A roll-back (i.e., migrating from Kafka back to ZooKeeper) can also be performed using the above steps if you set offsets.storage=zookeeper.

http://kafka.apache.org/documentation.html#offsetmigration

But, again, I don't understand what this is instructing me to do. I don't see anywhere in my topology config where I configure where offsets are stored. Is it buried in the cluster yaml?

Any advice on if storing offsets in Kafka, rather than Zookeeper, is a good idea? And how I can perform this change?

1

1 Answers

4
votes

At the time of this writing Storm's Kafka spout (see documentation/README at https://github.com/apache/storm/tree/master/external/storm-kafka) only supports managing consumer offsets in ZooKeeper. That is, all current Storm versions (up to 0.9.x and including 0.10.0 Beta) still rely on ZooKeeper for storing such offsets. Hence you should not perform the ZK->Kafka offset migration you referenced above because Storm isn't compatible yet.

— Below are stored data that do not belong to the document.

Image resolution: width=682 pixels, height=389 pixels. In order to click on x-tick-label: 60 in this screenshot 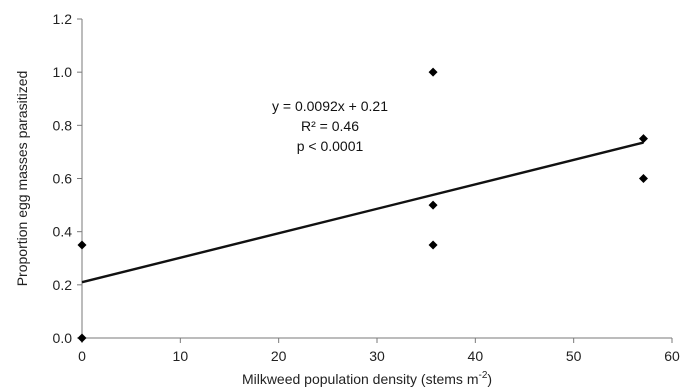, I will do `click(672, 356)`.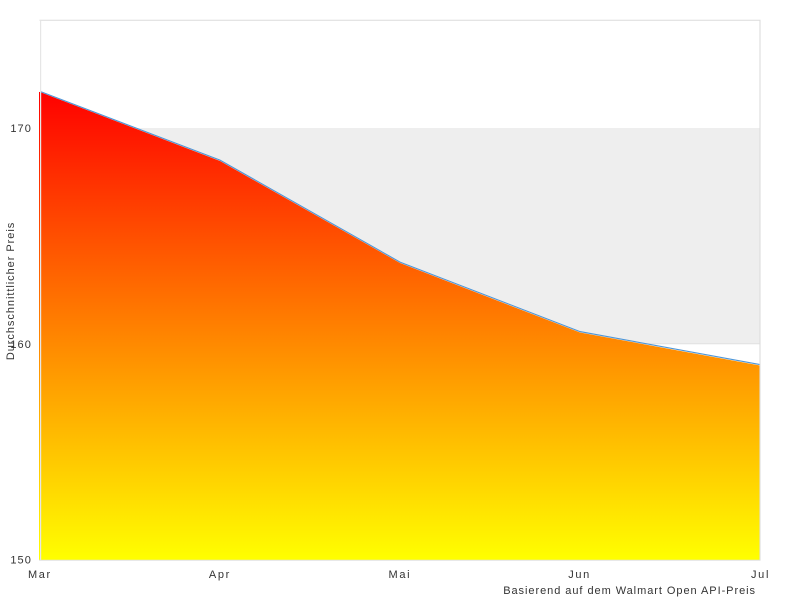 The width and height of the screenshot is (800, 605). Describe the element at coordinates (630, 591) in the screenshot. I see `svg-text:Basierend auf dem Walmart Open: Basierend auf dem Walmart Open API-Preis` at that location.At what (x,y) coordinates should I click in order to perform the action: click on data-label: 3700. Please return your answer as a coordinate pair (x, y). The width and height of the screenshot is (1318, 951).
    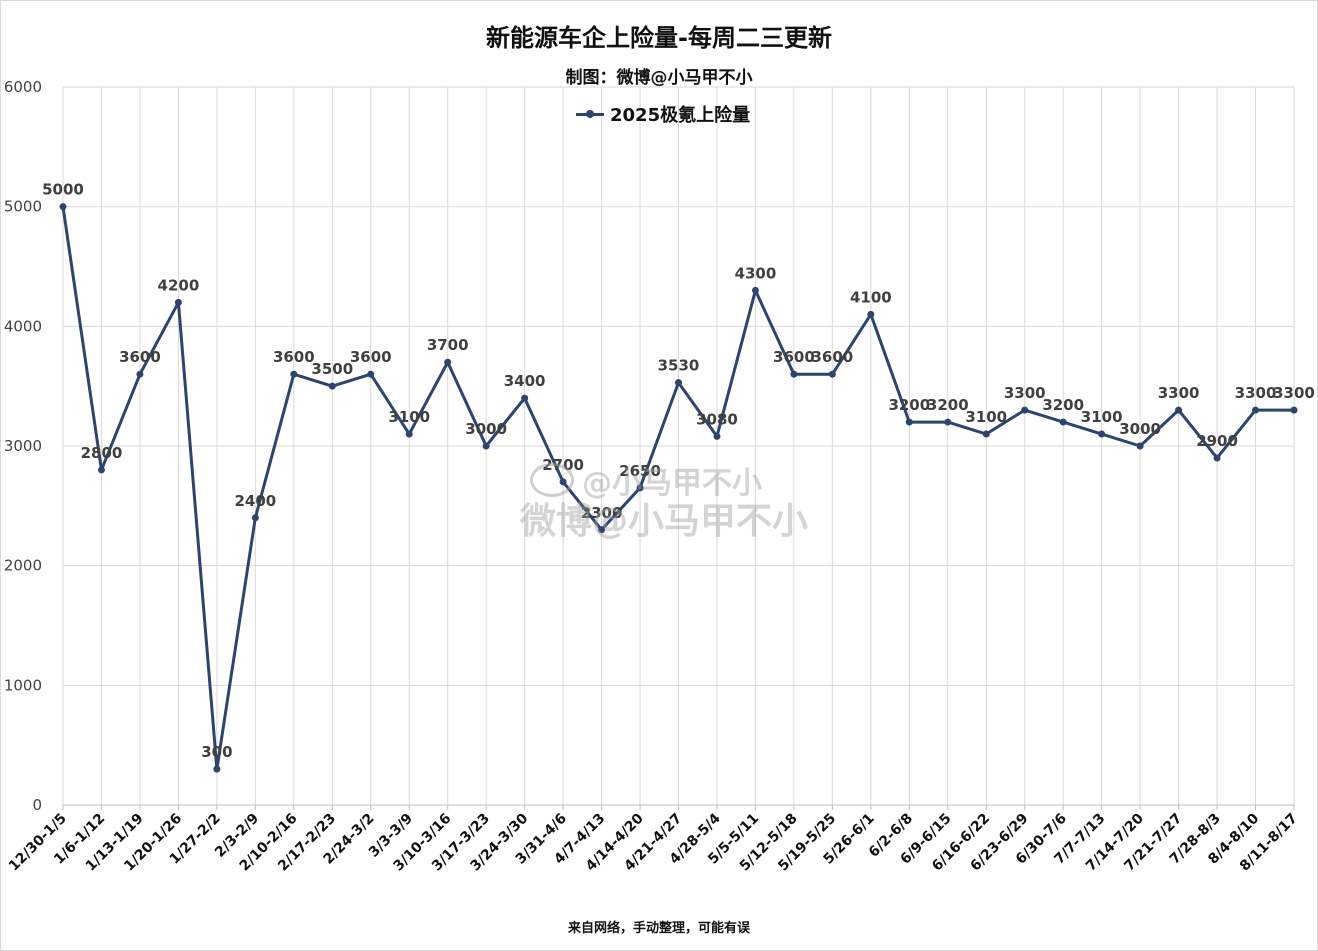
    Looking at the image, I should click on (448, 345). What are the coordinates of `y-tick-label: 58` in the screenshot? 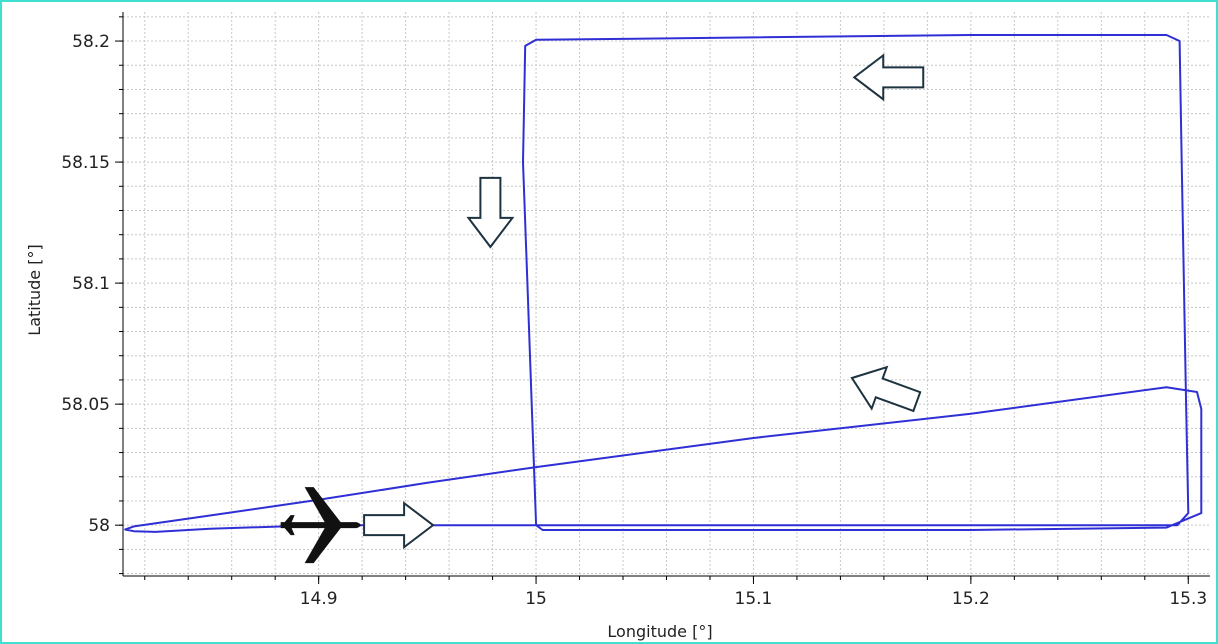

You will need to wait until the Storm project -- specifically, its Kafka spout -- supports managing consumer offsets via Kafka (instead of ZooKeeper). And yes, in general it is better to store consumer offsets in Kafka rather than ZooKeeper, but alas Storm isn't there yet.

Update November 2016: The situation in Storm has improved in the meantime. There's now a new, second Kafka spout that is based on Kafka's new 0.10 consumer client, which stores consumer offsets in Kafka (and not in ZooKeeper): https://github.com/apache/storm/tree/master/external/storm-kafka-client.

However, at the time I am writing this, there are still several issues being reported by the users in the storm-user mailing list (such as Urgent help! kafka-spout stops fetching data after running for a while), so I'd use this new Kafka spout with care, and only after thorough testing.